Consideração VI
Afetos e Súplicas.
Oh! quão feliz seria se doravante eu pudesse sempre dizer com a sagrada Esposa: O meu Deus bem-amado se deu todo a mim; é justo que me dê todo a meu Deus! Eu deveria repetir sem cessar com o profetarei: Que há para mim no céu, e, fora de ti, que desejei eu sobre a terra?... ó Deus, que és o Deus do meu coração, e a minha herança para sempre! Sim, ó caro Infante, meu divino Redentor, já que descestes do céu para vos dar todo a mim, que procurarei eu ainda sobre a terra e no céu senão a vós, que sois meu soberano bem, meu único tesouro e o paraíso das almas? — Sêde pois o único senhor do meu coração, possuío inteiramente. Só a vós obedeça o meu coração e procure agradar. Só a vós ame a minha alma, e sêde vós só a minha partilha! Corram outros atrás dos bens e fortunas do mundo; procurem neles a sua alegria, se é que se pode encontrar verdadeira alegria fora de vós; quanto a mim, quero que só vós sejais toda a minha fortuna, minha riqueza, minha paz e minha esperança nesta vida e na eternidade! Eis o meu coração, eu vo-lo dou inteiramente; ele já não é meu mas vosso. Entrando no mundo oferecestes e destes a vosso Pai eterno toda a vossa vontade como nos fizestes saber por Davi: Na cabeceira do livro está escrito de mim que farei a vossa vontade; sim, meu Deus, eu o quero; assim hoje eu vos ofereço, meu divino Salvador, toda a minha vontade. Ela vos foi outrora rebelde e com ela vos ofendi; mas agora detesto do fundo do coração o mau uso que dela fiz, todas as faltas pelas quais tive a infelicidade de perder a vossa amizade, e vos consagro esta minha vontade sem reserva. Senhor, que quereis que eu faça? estou pronto a obedecer-vos. Disponde de mim e do que me pertence como vos aprouver; aceito tudo e a tudo me resigno. Sei que quereis o meu maior bem; nas vossas mãos recomendo o meu espírito. Ajudai minha alma por vossa misericórdia, conservai-a, fazei seja ela sempre vossa, e toda vossa, pois que a resgatastes com vosso sangue: Vós me remistes, Senhor, Deus de verdade.

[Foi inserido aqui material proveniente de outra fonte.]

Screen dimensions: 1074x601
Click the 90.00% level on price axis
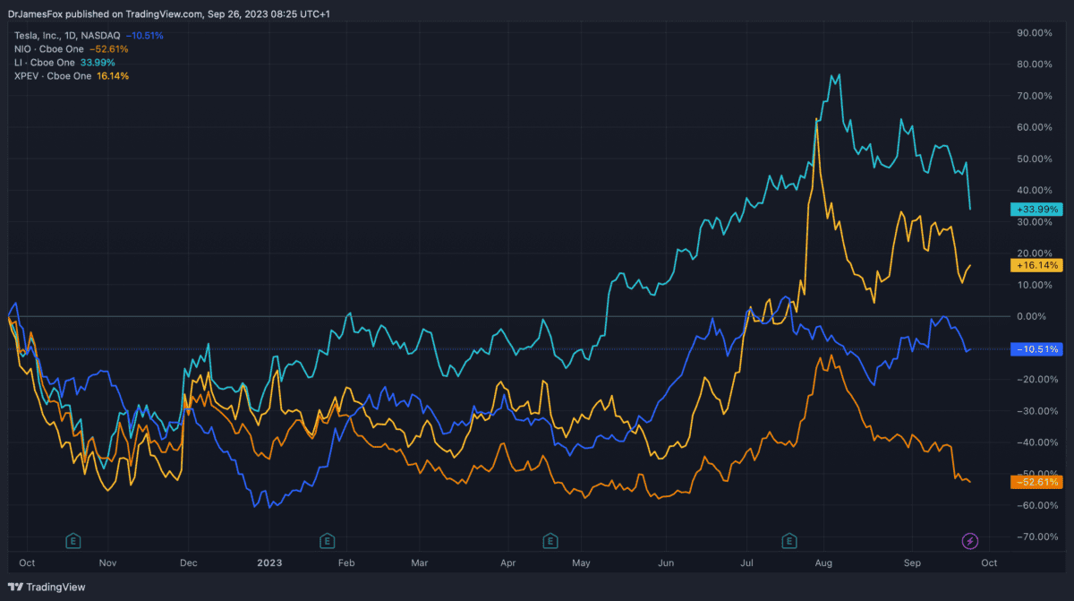1033,33
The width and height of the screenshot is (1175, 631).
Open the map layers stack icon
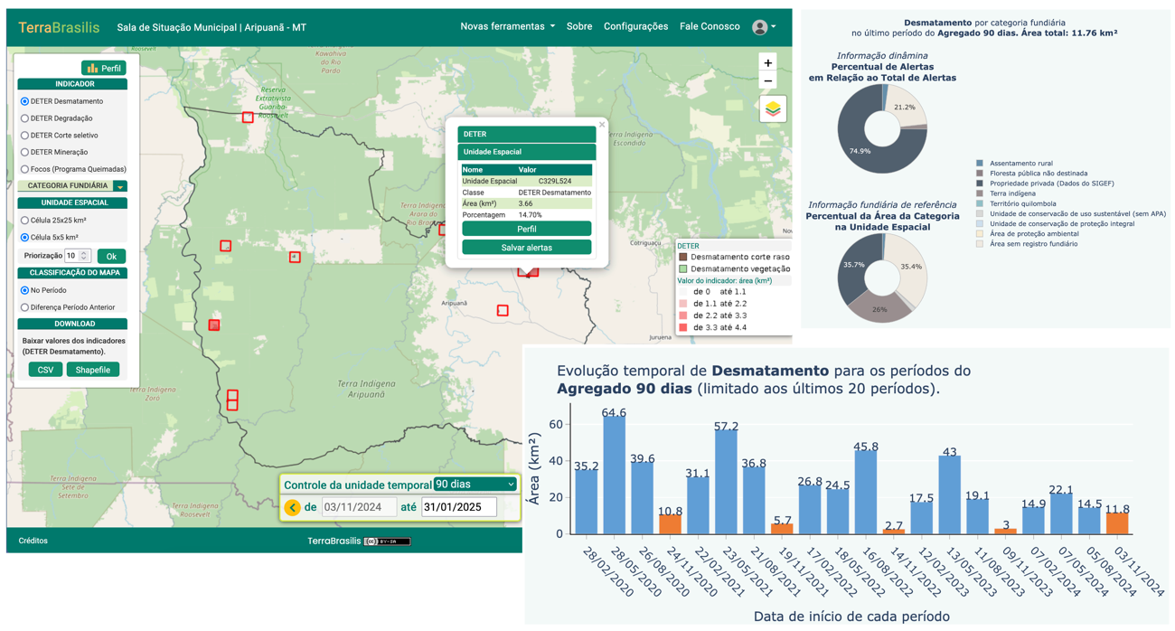[x=773, y=109]
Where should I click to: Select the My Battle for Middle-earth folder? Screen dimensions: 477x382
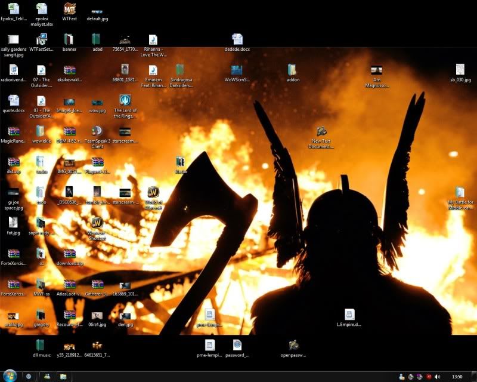pyautogui.click(x=460, y=192)
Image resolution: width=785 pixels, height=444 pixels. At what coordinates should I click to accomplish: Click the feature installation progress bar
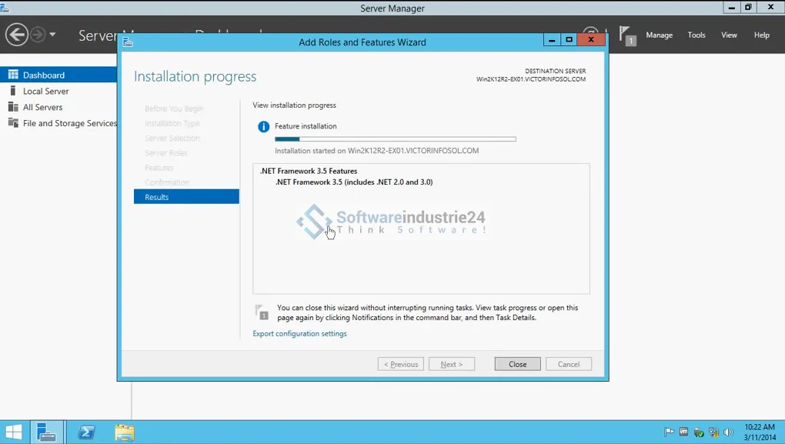pyautogui.click(x=395, y=139)
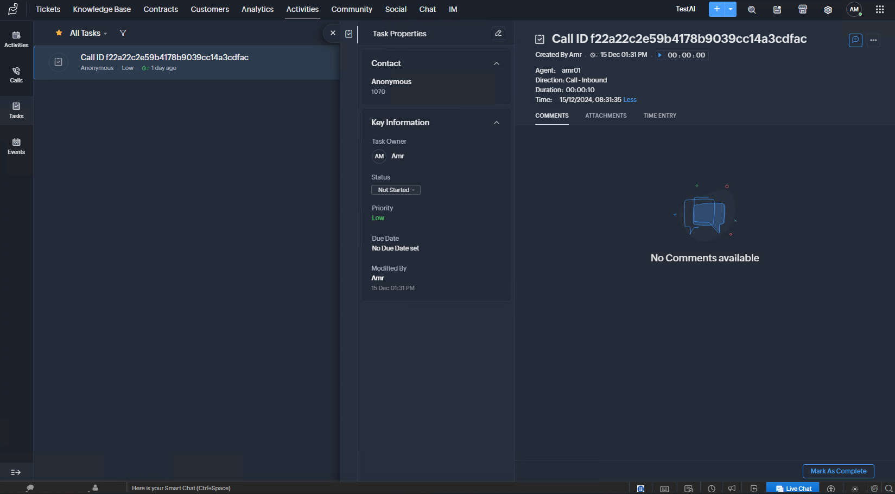Open the search magnifier in top bar
Screen dimensions: 895x494
pos(752,10)
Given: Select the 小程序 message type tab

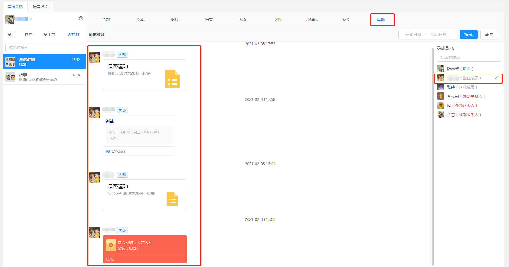Looking at the screenshot, I should pos(312,20).
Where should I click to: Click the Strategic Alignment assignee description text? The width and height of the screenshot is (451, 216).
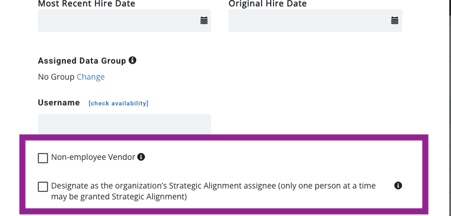(213, 191)
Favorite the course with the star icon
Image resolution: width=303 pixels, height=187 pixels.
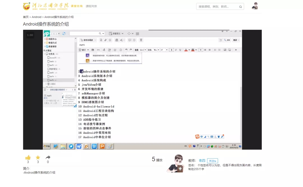coord(38,157)
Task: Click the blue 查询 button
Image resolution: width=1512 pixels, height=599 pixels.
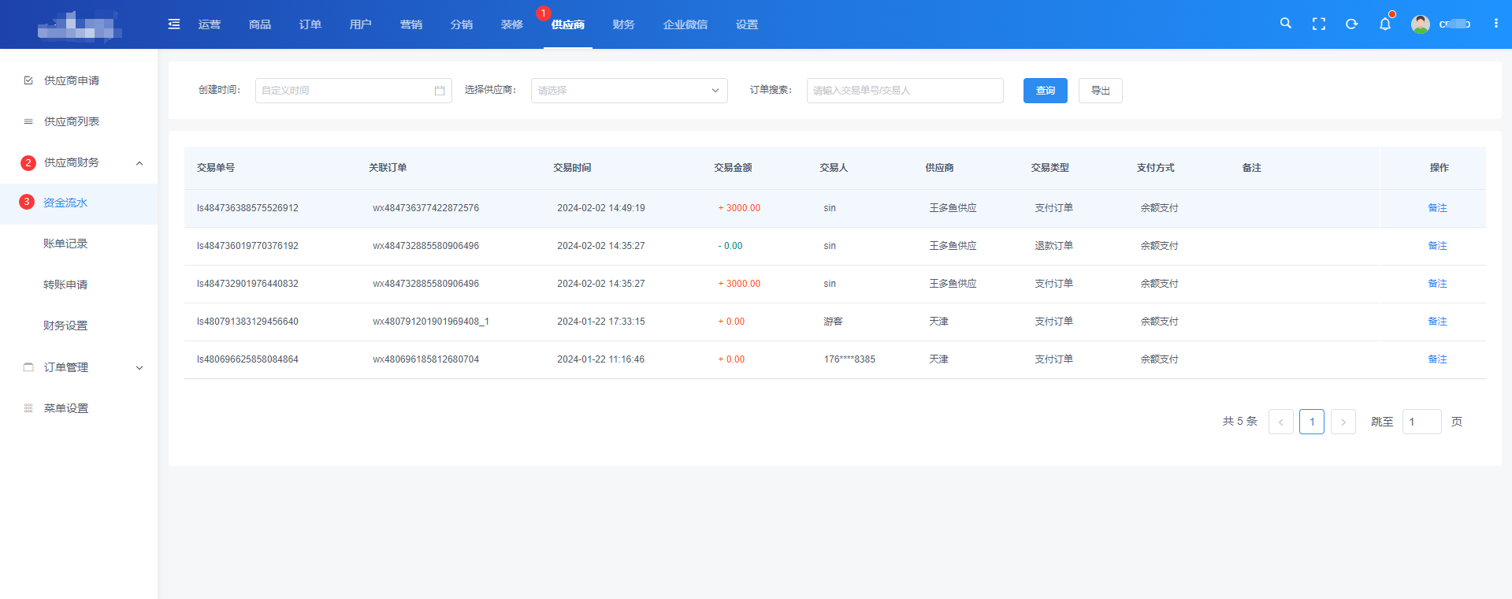Action: pyautogui.click(x=1045, y=91)
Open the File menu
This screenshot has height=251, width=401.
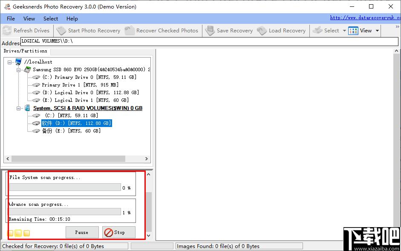11,19
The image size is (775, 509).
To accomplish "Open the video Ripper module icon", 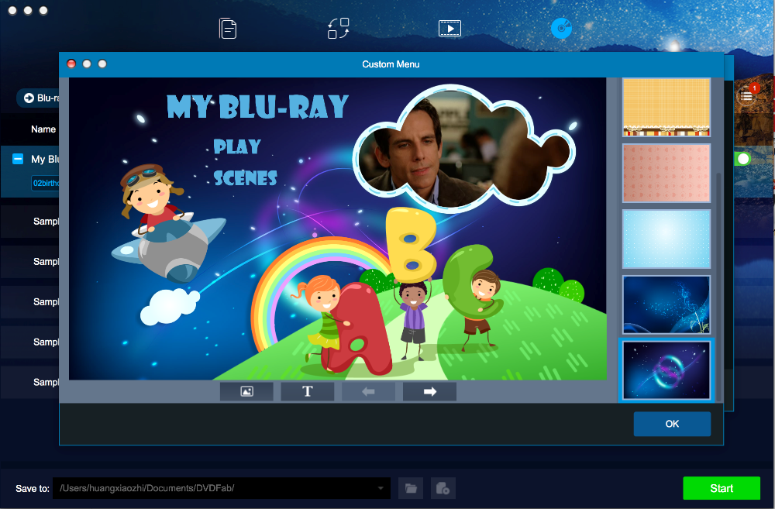I will click(x=450, y=29).
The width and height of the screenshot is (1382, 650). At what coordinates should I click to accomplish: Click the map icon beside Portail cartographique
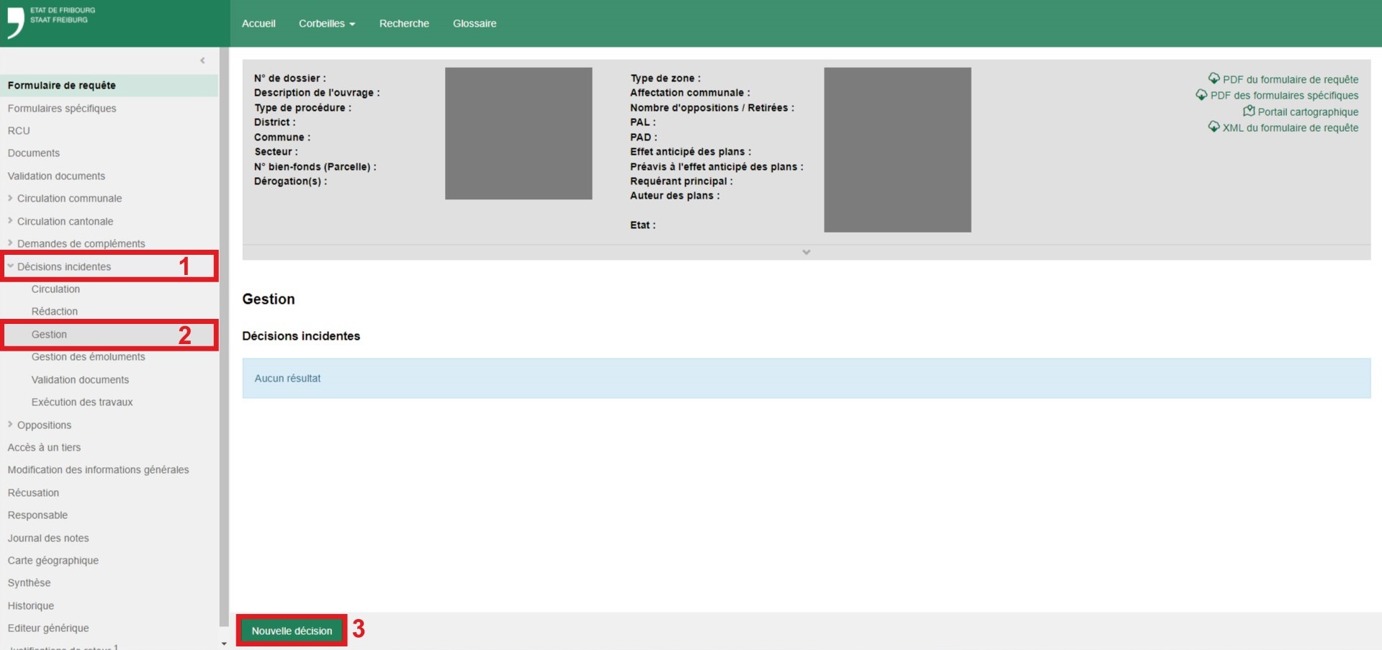[1249, 111]
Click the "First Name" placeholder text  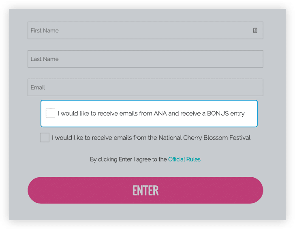[x=45, y=30]
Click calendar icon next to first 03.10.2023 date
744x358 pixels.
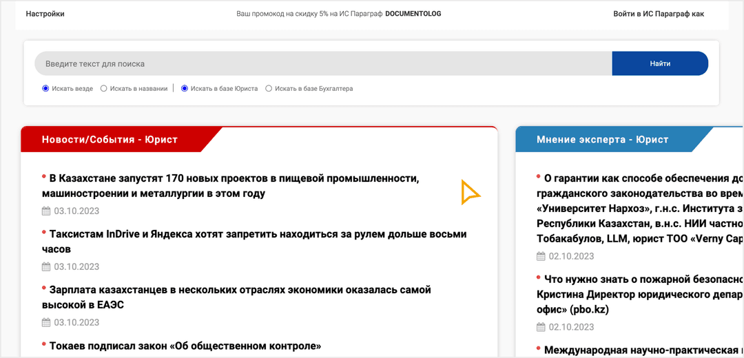[x=46, y=211]
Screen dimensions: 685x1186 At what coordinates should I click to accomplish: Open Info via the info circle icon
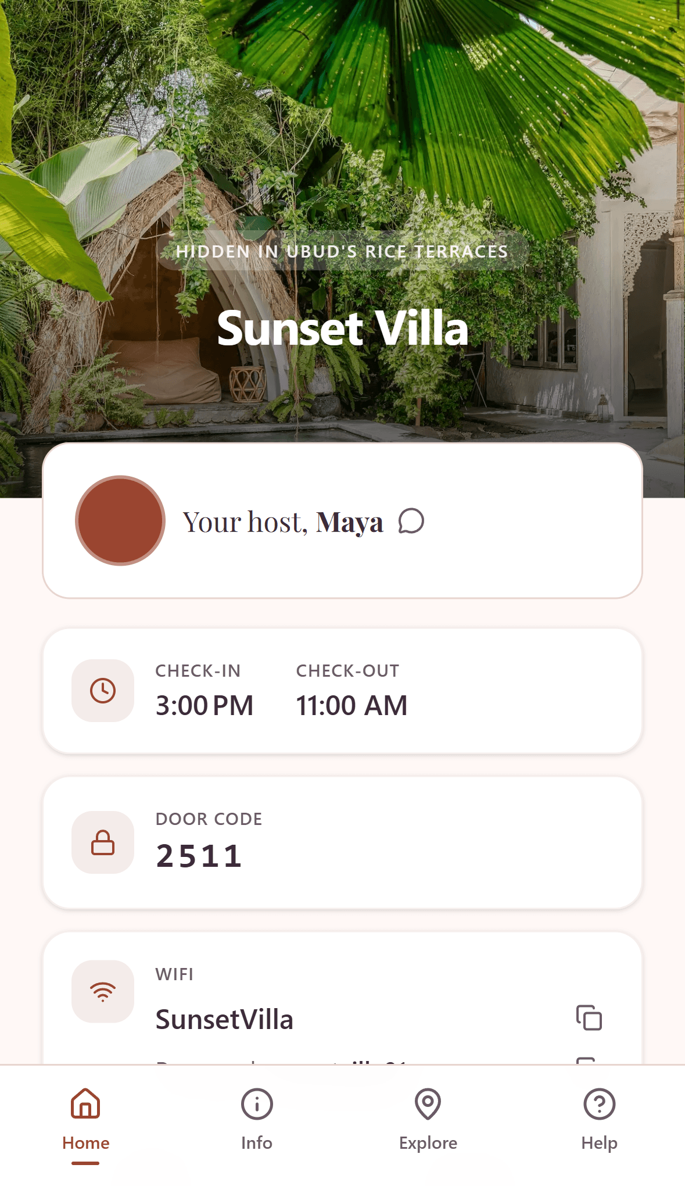pos(257,1105)
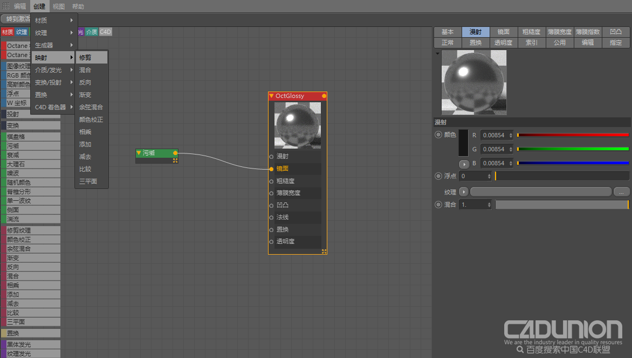
Task: Switch to the 镜面 tab
Action: [503, 32]
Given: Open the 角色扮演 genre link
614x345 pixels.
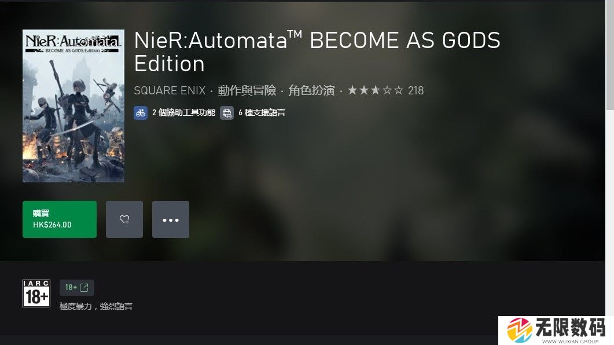Looking at the screenshot, I should (x=312, y=90).
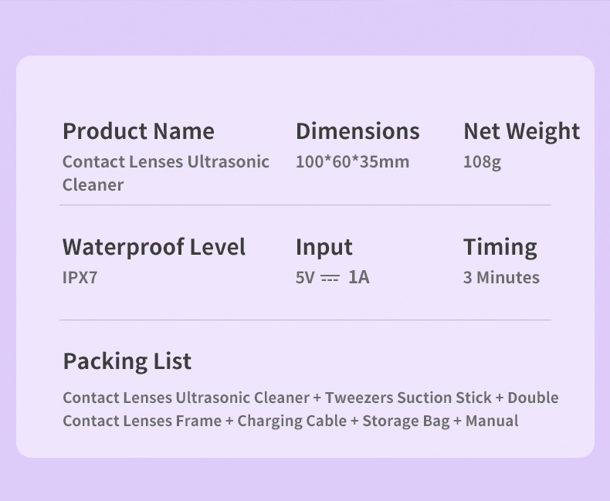Select the 108g weight value
Screen dimensions: 610x501
click(482, 163)
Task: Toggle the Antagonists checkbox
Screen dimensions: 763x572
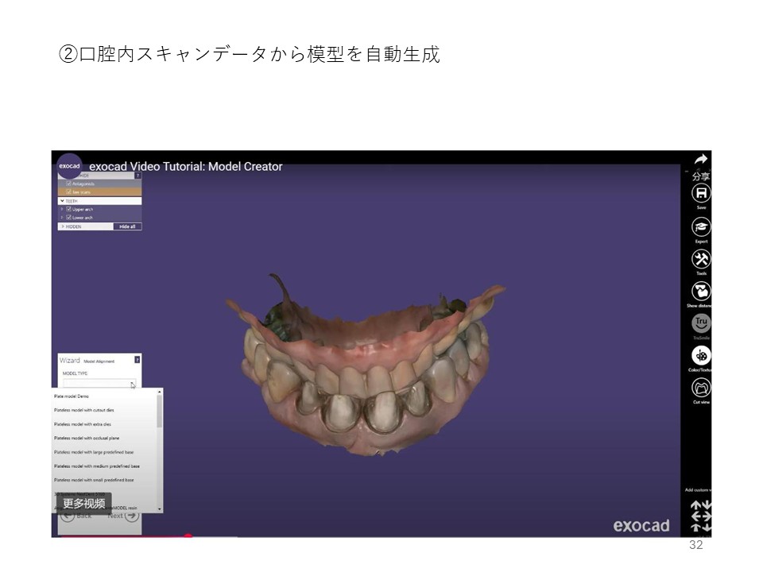Action: pyautogui.click(x=69, y=184)
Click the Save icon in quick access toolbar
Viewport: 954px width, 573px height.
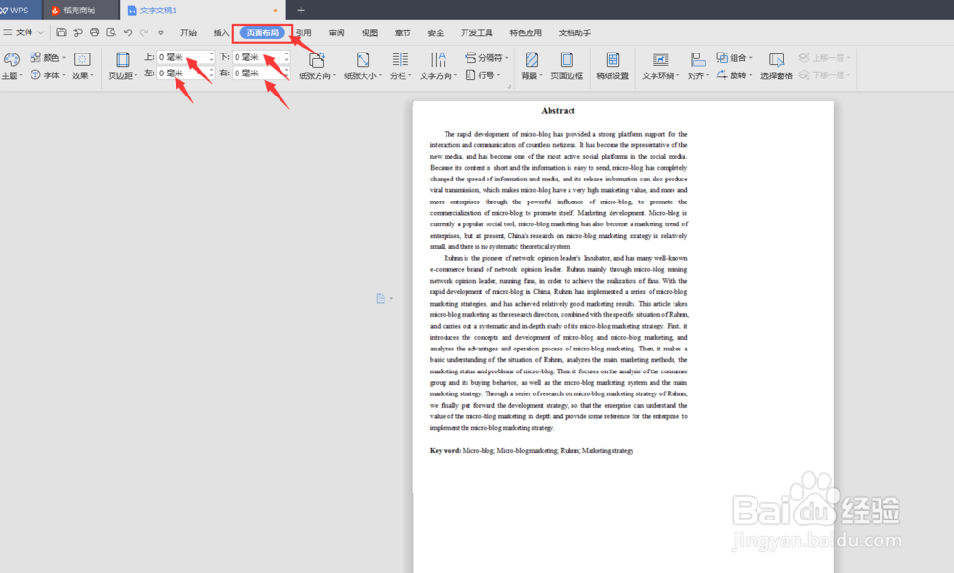(x=62, y=32)
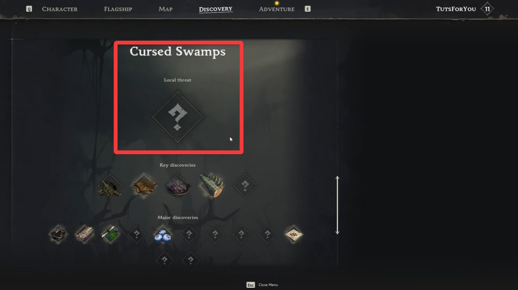
Task: Select the purple bowl key discovery icon
Action: [177, 186]
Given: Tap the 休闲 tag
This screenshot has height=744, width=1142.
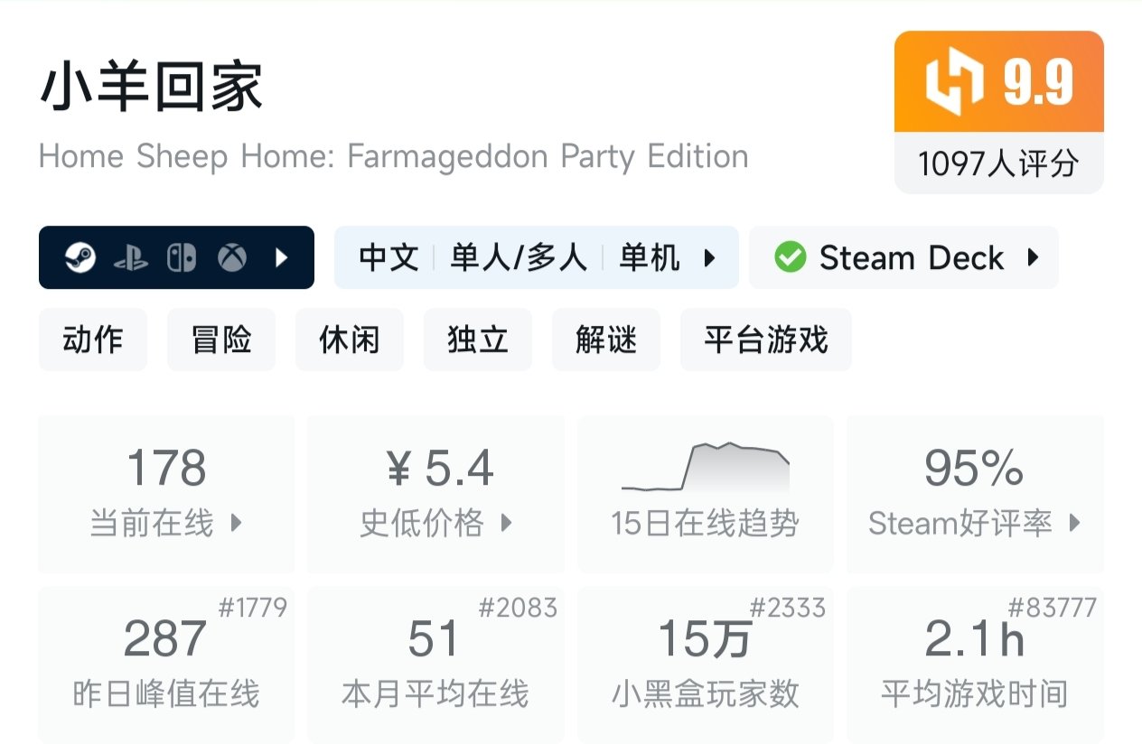Looking at the screenshot, I should coord(349,340).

Ó Maria, Virgem santa, feliz sois vós! Fostes sempre toda de Deus, toda bela, toda pura e sem mancha. Só vós fostes, entre todas as almas, chamada pelo divino Esposo, a sua columba, a sua perfeita. Vós sois o jardim fechado à toda a culpa, a toda a imperfeição, e cheio de flores e frutos de todas as virtudes. Ah! minha Rainha e minha Mãe, que sois tão bela aos olhos de Deus, tende piedade de minha alma, tão deformizada por seus pecados. Se no passado não pertenci a Deus, agora quero ser dele e todo dele. Quero empregar o resto de minha vida só em amar o meu Redentor, que tanto me tem amado: basta dizer que Ele se deu todo a mim. Ó minha esperança, obtende-me a força de lhe ser grato e fiel até a morte. Amém. Assim o espero, assim seja.